The Smart Highway concept developed by Studio Roosegaarde and the infrastructure management group Heijmans in the Netherlands incorporated photo-luminescent paint for road markings, which absorb light during the day then glow for a period up to 10 hours. In its first design, the Glowing Lines charge during the daytime and glows for several hours at night to create a positive highway experience and increase safety. In April 2014, a pilot stretch of highway in Brabant, Netherlands was officially opened, demonstrating the technology. After two weeks, the paint had stopped glowing due to damage from moisture.

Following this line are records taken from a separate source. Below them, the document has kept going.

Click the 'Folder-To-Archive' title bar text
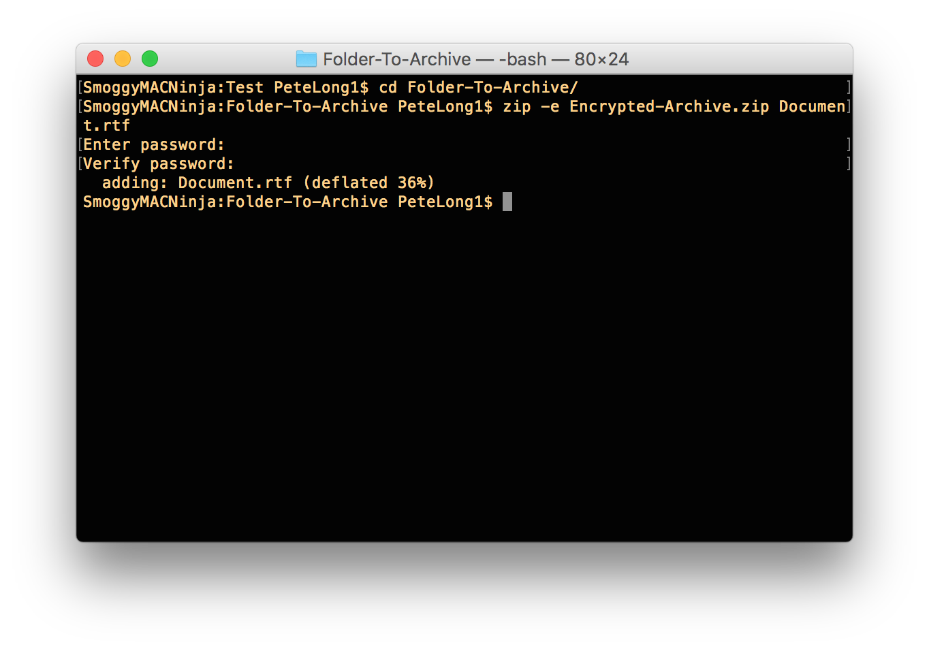The image size is (929, 651). coord(397,59)
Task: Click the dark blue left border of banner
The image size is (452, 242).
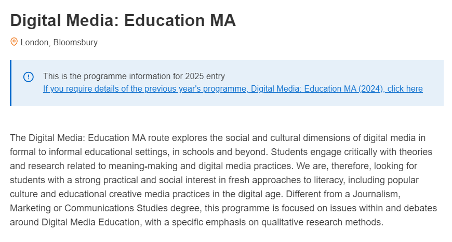Action: [11, 83]
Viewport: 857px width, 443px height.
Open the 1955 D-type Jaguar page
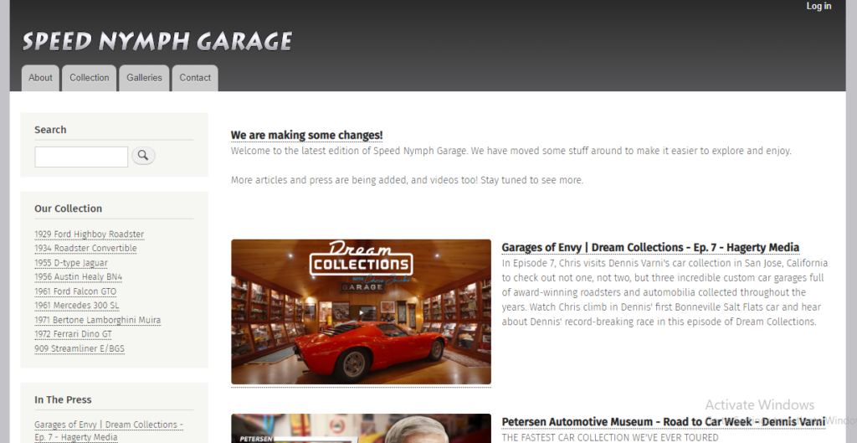pyautogui.click(x=71, y=263)

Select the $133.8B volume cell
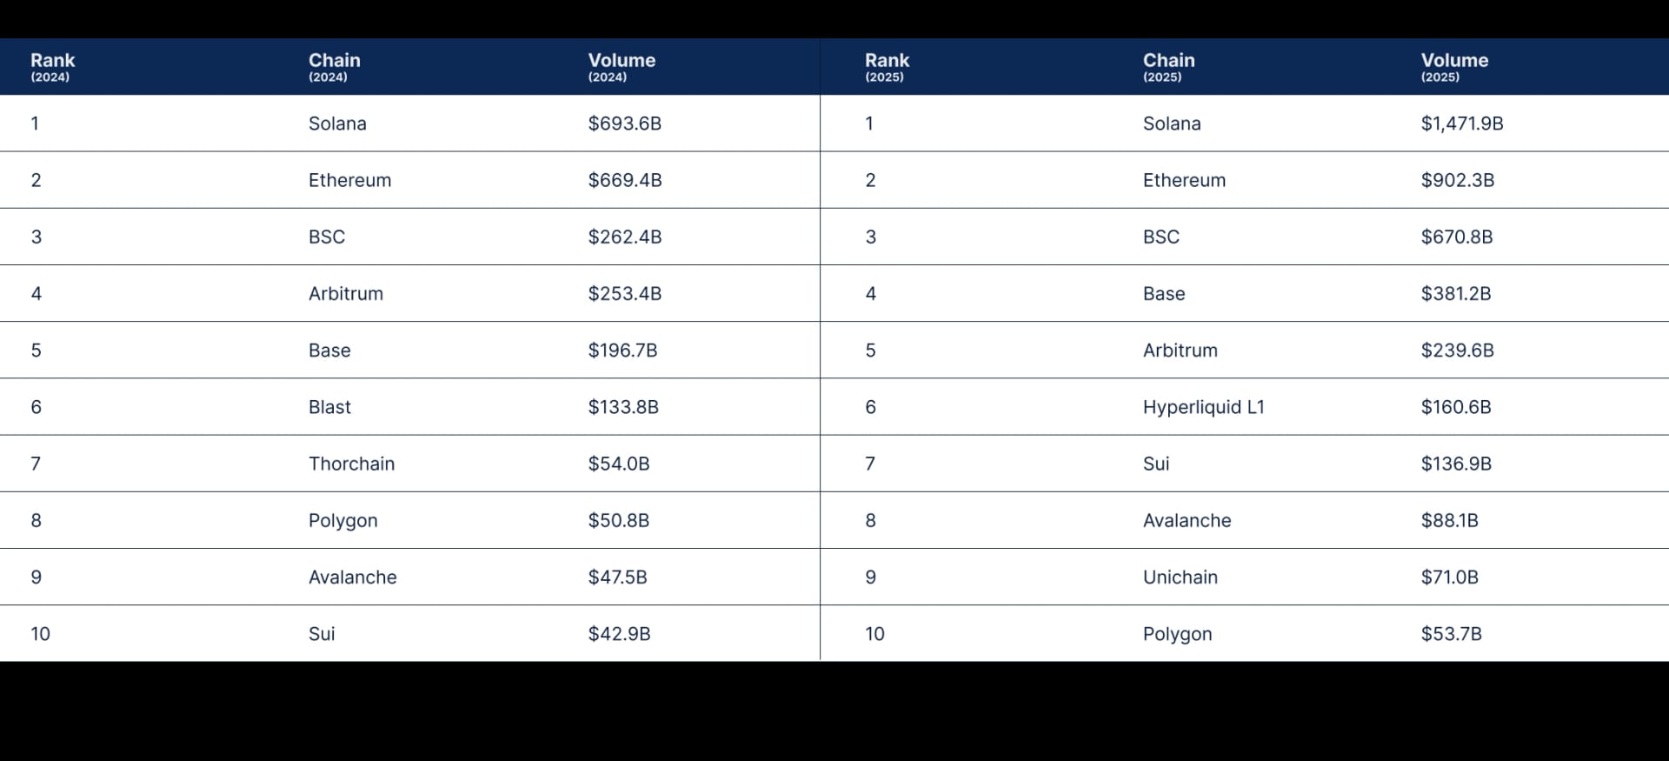coord(622,407)
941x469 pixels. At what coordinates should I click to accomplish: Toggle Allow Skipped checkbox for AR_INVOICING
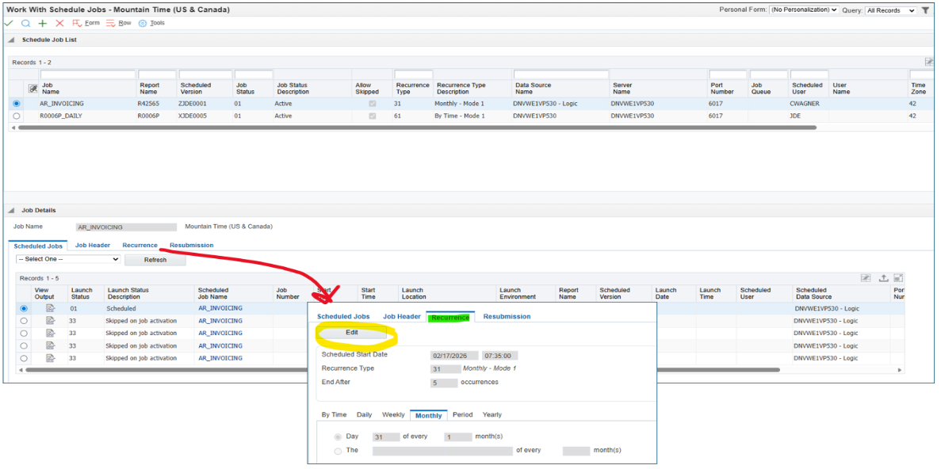point(373,104)
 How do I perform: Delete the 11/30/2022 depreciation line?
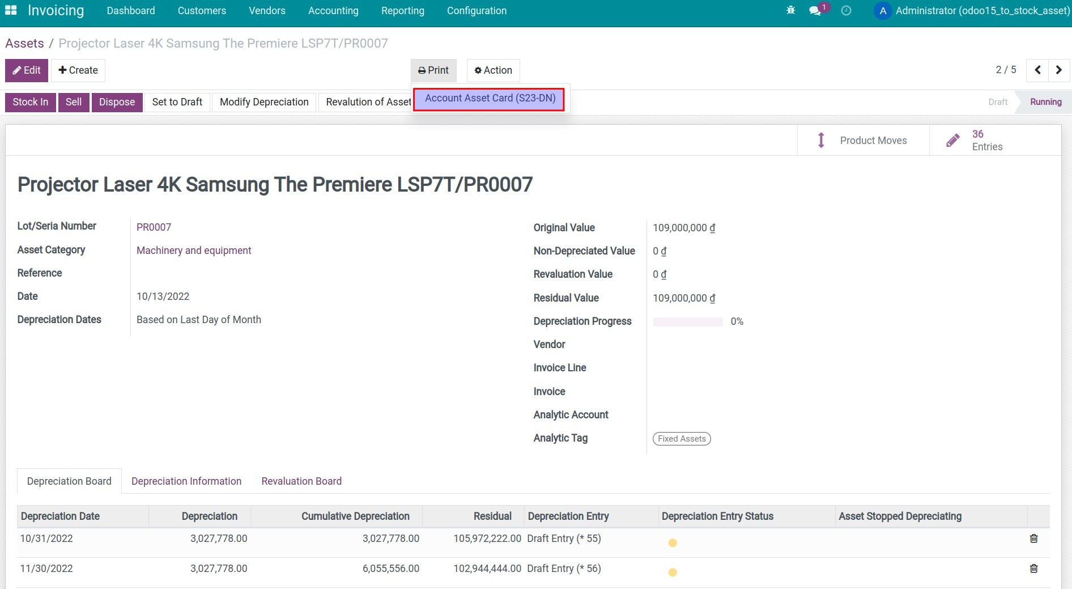pyautogui.click(x=1033, y=569)
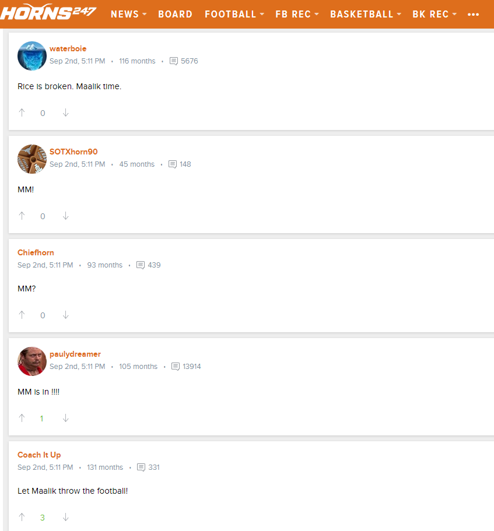
Task: Upvote paulydreamer's "MM is in" post
Action: (x=22, y=419)
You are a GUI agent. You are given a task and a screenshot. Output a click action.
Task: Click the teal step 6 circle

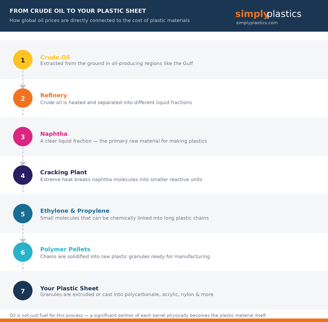click(x=23, y=252)
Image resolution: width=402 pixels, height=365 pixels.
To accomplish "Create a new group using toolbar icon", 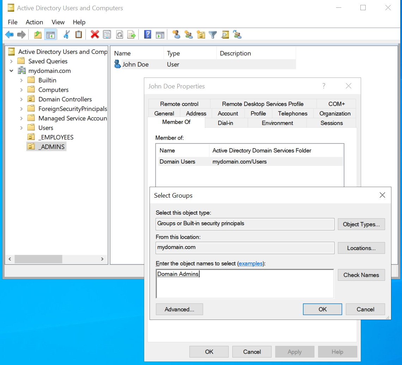I will pos(188,34).
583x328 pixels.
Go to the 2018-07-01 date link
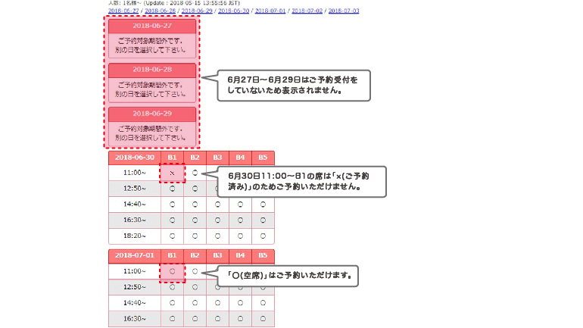[270, 11]
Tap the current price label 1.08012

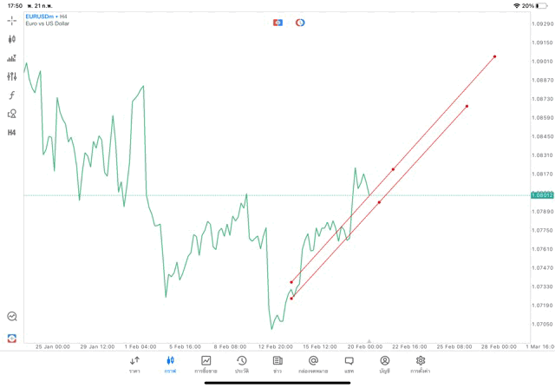pos(542,195)
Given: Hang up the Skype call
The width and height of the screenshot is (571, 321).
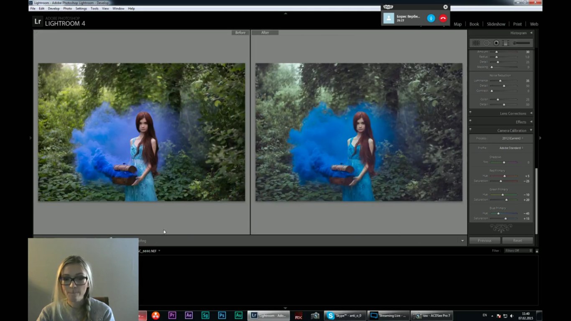Looking at the screenshot, I should [443, 18].
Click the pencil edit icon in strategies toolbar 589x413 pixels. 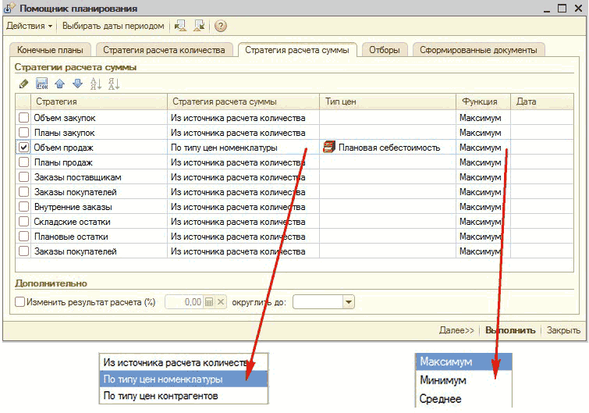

=== Frost protection and melting snow, ice ===
Snowmelt systems using electricity or hot water to heat roads and pavements have been installed in various locations.

Solar Roadways has proposed including a snowmelt system with their photovoltaic road panels, since the panels already have electrical power connections for harvesting photovoltaic power. Critics point to the very large energy requirements of such a system (much greater than the energy collected by the roadway in ideal conditions).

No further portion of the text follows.